TRY IT: Give the records below again, exactly as they appear.

** Opening RECORDS PROVIDED block **

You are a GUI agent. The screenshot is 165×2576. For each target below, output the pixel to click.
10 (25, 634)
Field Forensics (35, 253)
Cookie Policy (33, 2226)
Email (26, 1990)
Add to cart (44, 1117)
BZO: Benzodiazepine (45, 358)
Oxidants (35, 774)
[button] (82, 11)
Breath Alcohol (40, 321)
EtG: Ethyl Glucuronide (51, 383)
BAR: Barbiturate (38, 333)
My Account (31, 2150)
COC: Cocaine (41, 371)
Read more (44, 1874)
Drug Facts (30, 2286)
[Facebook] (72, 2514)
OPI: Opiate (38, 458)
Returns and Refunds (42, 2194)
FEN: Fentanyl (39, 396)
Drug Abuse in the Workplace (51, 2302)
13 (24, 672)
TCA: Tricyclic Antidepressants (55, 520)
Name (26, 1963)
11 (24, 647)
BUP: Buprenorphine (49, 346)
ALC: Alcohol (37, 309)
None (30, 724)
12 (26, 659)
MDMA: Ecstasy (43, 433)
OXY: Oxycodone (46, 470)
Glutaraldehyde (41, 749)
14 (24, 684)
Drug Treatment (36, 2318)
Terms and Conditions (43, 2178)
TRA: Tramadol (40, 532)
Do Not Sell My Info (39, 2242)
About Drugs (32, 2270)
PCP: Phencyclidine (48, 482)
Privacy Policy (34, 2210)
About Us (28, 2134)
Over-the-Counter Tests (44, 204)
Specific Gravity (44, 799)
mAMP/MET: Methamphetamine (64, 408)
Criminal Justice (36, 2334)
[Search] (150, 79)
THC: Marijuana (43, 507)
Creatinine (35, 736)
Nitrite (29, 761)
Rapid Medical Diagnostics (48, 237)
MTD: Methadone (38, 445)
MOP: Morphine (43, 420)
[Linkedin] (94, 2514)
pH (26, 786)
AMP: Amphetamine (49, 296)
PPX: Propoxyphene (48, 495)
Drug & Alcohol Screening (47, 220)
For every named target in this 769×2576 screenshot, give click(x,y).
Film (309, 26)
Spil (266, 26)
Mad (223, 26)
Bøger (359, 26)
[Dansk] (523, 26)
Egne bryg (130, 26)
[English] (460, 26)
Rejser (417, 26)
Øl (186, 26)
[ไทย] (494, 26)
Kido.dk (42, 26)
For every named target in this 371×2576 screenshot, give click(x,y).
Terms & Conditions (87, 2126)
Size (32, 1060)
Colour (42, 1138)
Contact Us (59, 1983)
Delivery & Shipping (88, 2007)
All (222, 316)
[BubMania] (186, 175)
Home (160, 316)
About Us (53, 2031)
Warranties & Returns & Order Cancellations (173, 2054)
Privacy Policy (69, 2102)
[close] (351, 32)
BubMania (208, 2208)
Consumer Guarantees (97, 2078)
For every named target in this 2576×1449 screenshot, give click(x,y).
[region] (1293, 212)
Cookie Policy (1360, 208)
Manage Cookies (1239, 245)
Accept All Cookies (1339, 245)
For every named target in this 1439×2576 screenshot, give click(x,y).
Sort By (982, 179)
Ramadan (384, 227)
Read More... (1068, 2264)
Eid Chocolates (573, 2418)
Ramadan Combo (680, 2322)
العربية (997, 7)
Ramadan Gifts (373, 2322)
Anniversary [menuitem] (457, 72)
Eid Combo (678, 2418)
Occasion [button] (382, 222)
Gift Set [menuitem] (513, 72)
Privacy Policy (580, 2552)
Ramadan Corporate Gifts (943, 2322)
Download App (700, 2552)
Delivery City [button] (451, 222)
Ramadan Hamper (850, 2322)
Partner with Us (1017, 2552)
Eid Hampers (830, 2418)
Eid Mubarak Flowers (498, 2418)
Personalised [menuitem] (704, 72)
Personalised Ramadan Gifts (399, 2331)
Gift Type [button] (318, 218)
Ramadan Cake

** Closing RECORDS PROVIDED block **

RESULT BELOW:
You are a GUI agent. The screenshot is 165×2576. For each target below, output the pixel to click.
10 (25, 634)
Field Forensics (35, 253)
Cookie Policy (33, 2226)
Email (26, 1990)
Add to cart (44, 1117)
BZO: Benzodiazepine (45, 358)
Oxidants (35, 774)
[button] (82, 11)
Breath Alcohol (40, 321)
EtG: Ethyl Glucuronide (51, 383)
BAR: Barbiturate (38, 333)
My Account (31, 2150)
COC: Cocaine (41, 371)
Read more (44, 1874)
Drug Facts (30, 2286)
[Facebook] (72, 2514)
OPI: Opiate (38, 458)
Returns and Refunds (42, 2194)
FEN: Fentanyl (39, 396)
Drug Abuse in the Workplace (51, 2302)
13 (24, 672)
TCA: Tricyclic Antidepressants (55, 520)
Name (26, 1963)
11 (24, 647)
BUP: Buprenorphine (49, 346)
ALC: Alcohol (37, 309)
None (30, 724)
12 (26, 659)
MDMA: Ecstasy (43, 433)
OXY: Oxycodone (46, 470)
Glutaraldehyde (41, 749)
14 (24, 684)
Drug Treatment (36, 2318)
Terms and Conditions (43, 2178)
TRA: Tramadol (40, 532)
Do Not Sell My Info (39, 2242)
About Drugs (32, 2270)
PCP: Phencyclidine (48, 482)
Privacy Policy (34, 2210)
About Us (28, 2134)
Over-the-Counter Tests (44, 204)
Specific Gravity (44, 799)
mAMP/MET: Methamphetamine (64, 408)
Criminal Justice (36, 2334)
[Search] (150, 79)
THC: Marijuana (43, 507)
Creatinine (35, 736)
Nitrite (29, 761)
Rapid Medical Diagnostics (48, 237)
MTD: Methadone (38, 445)
MOP: Morphine (43, 420)
[Linkedin] (94, 2514)
pH (26, 786)
AMP: Amphetamine (49, 296)
PPX: Propoxyphene (48, 495)
Drug & Alcohol Screening (47, 220)
For every named target in this 769×2576 screenshot, give click(x,y).
Film (309, 26)
Spil (266, 26)
Mad (223, 26)
Bøger (359, 26)
[Dansk] (523, 26)
Egne bryg (130, 26)
[English] (460, 26)
Rejser (417, 26)
Øl (186, 26)
[ไทย] (494, 26)
Kido.dk (42, 26)
For every named target in this 371×2576 screenshot, give click(x,y).
Terms & Conditions (87, 2126)
Size (32, 1060)
Colour (42, 1138)
Contact Us (59, 1983)
Delivery & Shipping (88, 2007)
All (222, 316)
[BubMania] (186, 175)
Home (160, 316)
About Us (53, 2031)
Warranties & Returns & Order Cancellations (173, 2054)
Privacy Policy (69, 2102)
[close] (351, 32)
BubMania (208, 2208)
Consumer Guarantees (97, 2078)
For every named target in this 2576×1449 screenshot, give click(x,y).
[region] (1293, 212)
Cookie Policy (1360, 208)
Manage Cookies (1239, 245)
Accept All Cookies (1339, 245)
For every named target in this 1439×2576 screenshot, give click(x,y).
Sort By (982, 179)
Ramadan (384, 227)
Read More... (1068, 2264)
Eid Chocolates (573, 2418)
Ramadan Combo (680, 2322)
العربية (997, 7)
Ramadan Gifts (373, 2322)
Anniversary [menuitem] (457, 72)
Eid Combo (678, 2418)
Occasion [button] (382, 222)
Gift Set [menuitem] (513, 72)
Privacy Policy (580, 2552)
Ramadan Corporate Gifts (943, 2322)
Download App (700, 2552)
Delivery City [button] (451, 222)
Ramadan Hamper (850, 2322)
Partner with Us (1017, 2552)
Eid Hampers (830, 2418)
Eid Mubarak Flowers (498, 2418)
Personalised [menuitem] (704, 72)
Personalised Ramadan Gifts (399, 2331)
Gift Type [button] (318, 218)
Ramadan Cake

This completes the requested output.